48 Data Science Tools
48.1 Introduction
Because the “T-shaped” role of the data scientist touches many disciplines and systems, it can take many tools to do the work. From project management tools like J IRA or Asana to machine learning frameworks like TensorFlow, CNTK, PyTorch, or Keras, to multiple programming languages (R, Python, Scala, Java, JavaScript, C++, Go), multiple databases, visualization tools, cloud providers, ETL and ELT tools, DevOps and MLOps tools, dashboard builders. The list goes on and on. The abundance of software tools and frameworks available to data scientists can be overwhelming—and it is growing every day.
A few comments and recommendations:
- You do not need to be an expert at every tool in order to be an expert data scientist.
- You can and should develop your own preferred tech stack.
- Every tool has pros and cons, and everyone has preferences.
- Look at job postings to learn about the tech stack of employers. Some companies have published or described their tech stack online. This will give you an idea of the tools you will encounter at those employers and how companies make choices about their data stack.

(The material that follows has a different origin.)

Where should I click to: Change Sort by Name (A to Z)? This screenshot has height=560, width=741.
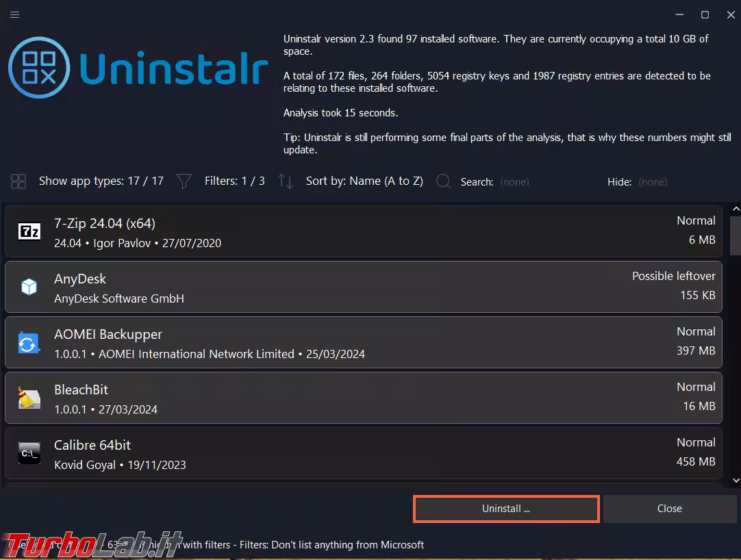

- Check Reddit, Stack Overflow, Stack Exchange, GitHub, etc. The degree of activity on these sites is a good indicator for the relevance of a tool.
- In an organization with a small data science team, you will have a different set of tasks and tools than as part of a larger data science team with specialists in data engineering, visualization, etc.

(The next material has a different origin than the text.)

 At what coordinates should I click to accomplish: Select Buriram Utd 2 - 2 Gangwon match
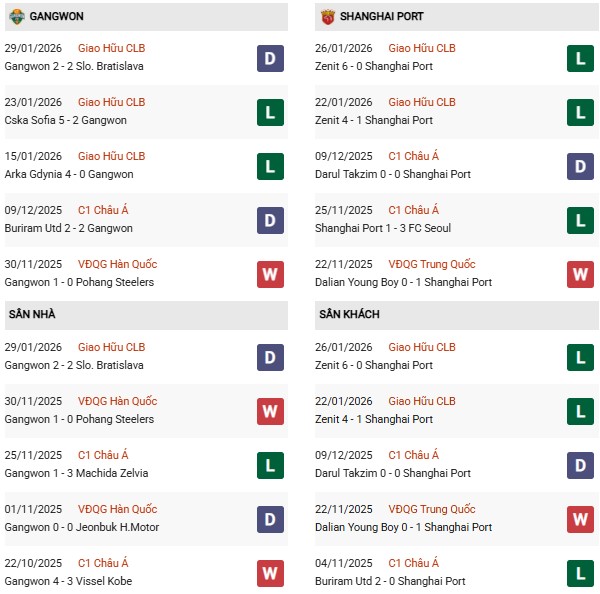coord(68,228)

- In research settings the tech stack is smaller since the number of data science tasks is smaller.
- You will find tools built in-house in larger companies. Many organizations use a blend of internal and 3rd-party tools. Some companies have their own forks of open-source software projects.
- Be ready to adapt and learn new tools, technologies, languages.
48.2 Tech Stacks
Employers will have preferences and standards you must comply with. Expertise with one tool facilitates switching to another tool. If your employer is an AWS shop you will not convince them to switch to Google BigQuery. If you have basic SQL skills, you will be able to move from BigQuery to Amazon Redshift. If you are familiar with business intelligence tools like Tableau or Alteryx, switching to Power BI is not a problem.

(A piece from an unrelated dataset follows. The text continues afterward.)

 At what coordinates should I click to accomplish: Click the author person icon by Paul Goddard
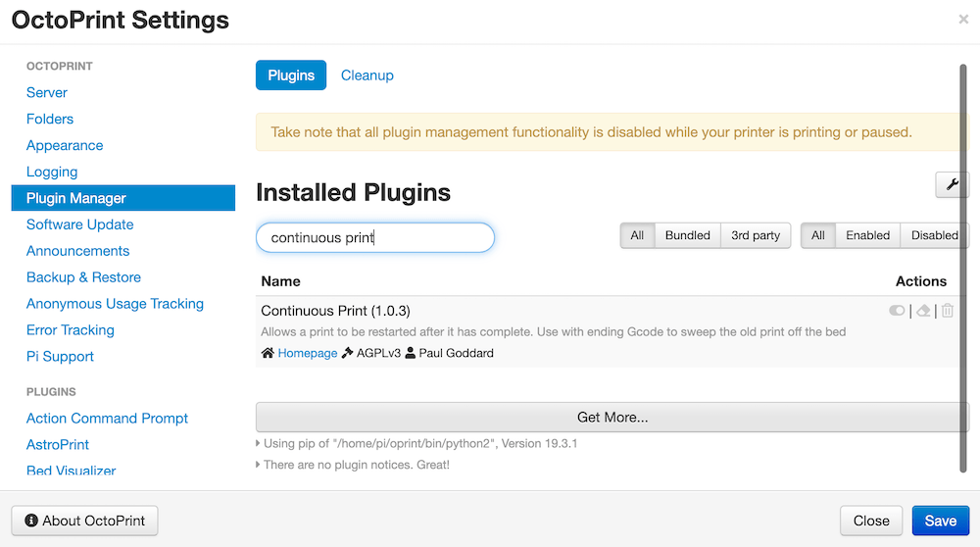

You will also find that organizations have invested heavily in systems in the past and are slow to move on although more modern and better performing options are available. For example, many companies have built data lakes and machine learning environments based on the Hadoop ecosystem. Although superseded by cloud-based object storage, migrating from a Hadoop cluster is costly and time consuming. Hadoop-based tools such as Hive, Impala, Kudu, Pig, Mahout, Sqoop, and Zookeeper will be around for a while longer. Be ready to work with tools that might not be on the Favorites list.
In the video below from 2023, Chris Wiggins, Chief Data Scientist of the New York Times discusses the evolution of the data science tech stack at the New York Times:
The main takeaways:
- Moving away from Hadoop
- Not afraid of changing cloud providers (from AWS S3 to Google Cloud Platform and BigQuery)
- Reading from and writing back to the same data platform: minimizing data movement, single format, SQL access
- At every stage the tech stack was pretty modern and the company is not afraid to change—good attributes.
Like many other organizations, their data science tech stack is changing, the company is iterating to find what works best for them. They move from “write your own MapReduce jobs against S3 buckets” to “jobs in Hive and Pig” to “started our own Hadoop instance on-prem” to “all in BigQuery and GCP tech stack”: code in Python leveraging scikit-learn, when necessary code in Go, data are read from BigQuery, model output is pushed back to BigQuery, sometimes hosting an API, scheduling using Airflow instance on GCP, containerized.
Here are some examples of tech stacks at companies. These include frontend and backend tools as well as data tools. We dive a bit deeper into the data engineering stack at Meta (formerly Facebook) in the next section.
Here are the tech stacks of some other companies:
Google: Python, Java, AngularJS, Golang, C++, Dart, Preact, K8s, Android Studio, Bazel
Facebook: React, PHP, GraphQL, Cassandra, Memcached, Presto, Flux, Tornado, RocksDB, Jenkins, Chef, Phabricator, Datadog, Confluence
Netflix: Python, Node.js, React, Java, MySQL, PostgreSQL, Flask, AWS (S3, EC2, RDS, DynamoDB, EMR, CloudTrail), Cassandra, Oracle, Hadoop, Presto, Pig, Atlas-DB, GitHub, Jenkins, Gradle, Sumo Logic.
Uber: Python, jQuery, Node.js, React, Java, MySQL, NGINX, PostgreSQL, MongoDB, Redis, Amazon EC2, Kafka, Golang, Cassandra, Apache Spark, Hadoop, AresDB, Terraform, Grafana, Prometheus, Zookeeper. Also see this article on data science at Uber.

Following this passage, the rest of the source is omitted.